La Tribune de Genève datée du 1er mars 1893 nous renseigne sur le séjour de Sissi : «S. M. l'impératrice d'Autriche-Hongrie est dit-on enchantée de son séjour à Territet… Elle passe ses journées à se promener dans les environs; la grève du lac reçoit ses plus fréquentes visites. L'impératrice abhorre la compagnie: elle se fait généralement accompagner par l'une de ses dames d'honneur Mme de Festetics ou Mme de Feifalik. M. Barker chargé de donner des leçons de grec à la souveraine est souvent de la partie. À l'hôtel des Alpes qui est une dépendance du Grand-Hôtel somptueux édifice luxueusement installé, l'impératrice est inscrite sous le nom de comtesse de Hohenembs ; elle occupe avec les personnes de sa suite immédiate une demi-douzaine de chambres. L'empereur et sa cour en exigeant à peu près le double, cette annexe a été presque entièrement réservée à ces voyageurs de haut rang. »
Construit en 1841 comme une modeste auberge, le Chasseur des Alpes devint Hôtel des Alpes en 1855, puis en 1888 après l’adjonction d’un nouveau bâtiment décidé par Ami Chessex (hôtelier et homme politique vaudois, qui fut avec son beau-frère Alexandre Emery l’initiateur du développement de l'hôtellerie à Montreux). Sissi logea donc à l’ Hôtel des Alpes et son impérial époux au Grand Hôtel.
Le 15 mars, François-Joseph part rejoindre Vienne non sans avoir fait quelques cadeaux aux employés du bureau de poste de Territet ainsi qu’au personnel des gares de Territet et Lausanne. Le lendemain, 16 mars, Elisabeth quitte Territet à midi, arrive à Berne, prend une collation au buffet avant de faire une promenade dans les rues et de reprendre le train pour Lucerne où elle arrive dans la soirée. Elle passe la nuit à l’hôtel National et quitte Lucerne le 17 mars dans la matinée après, comme d’habitude, une promenade à pieds sur les quais pour gagner Lugano où il est prévu qu’elle passe quelques jours. Elle arrivera à Gênes le 26 mars dans la soirée, toujours dans le wagon du Jura - Simplon et passe la nuit au Grand Hôtel Isotta. Le lendemain, elle s’installera à bord du yacht impérial Miramar et visitera Gênes pendant quelques jours avant de gagner sa résidence de l’Achilléion à Corfou. Son séjour à Gênes est relaté sur deux sites https://dearmissfletcher.com/2013/06/14/limperatrice-sissi-turista-nella-superba/
et https://unarapidaebbrezza.blogspot.com/2012/12/homepage.html.

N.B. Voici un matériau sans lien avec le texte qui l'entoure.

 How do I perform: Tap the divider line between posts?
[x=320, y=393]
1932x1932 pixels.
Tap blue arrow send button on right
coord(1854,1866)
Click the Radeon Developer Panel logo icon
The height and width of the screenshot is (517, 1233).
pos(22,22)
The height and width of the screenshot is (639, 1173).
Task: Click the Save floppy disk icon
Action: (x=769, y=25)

La presse genevoise, en particulier la Tribune de Genève, a relaté quotidiennement les activités du couple impérial, s’interrogeant sur la durée du séjour et évoquant les rares désagréments occasionnés par quelques personnes («principalement anglaises») qui suivaient assidûment l’Impératrice. C’est également la presse qui nous apprend que « Composée de 18 personnes, sa suite comprend quelques hauts dignitaires des cours d’Autriche et de Hongrie, la comtesse Sztaray, dame de compagnie de sa Majesté de 1893 à 1898, et 42 pièces de bagages… ».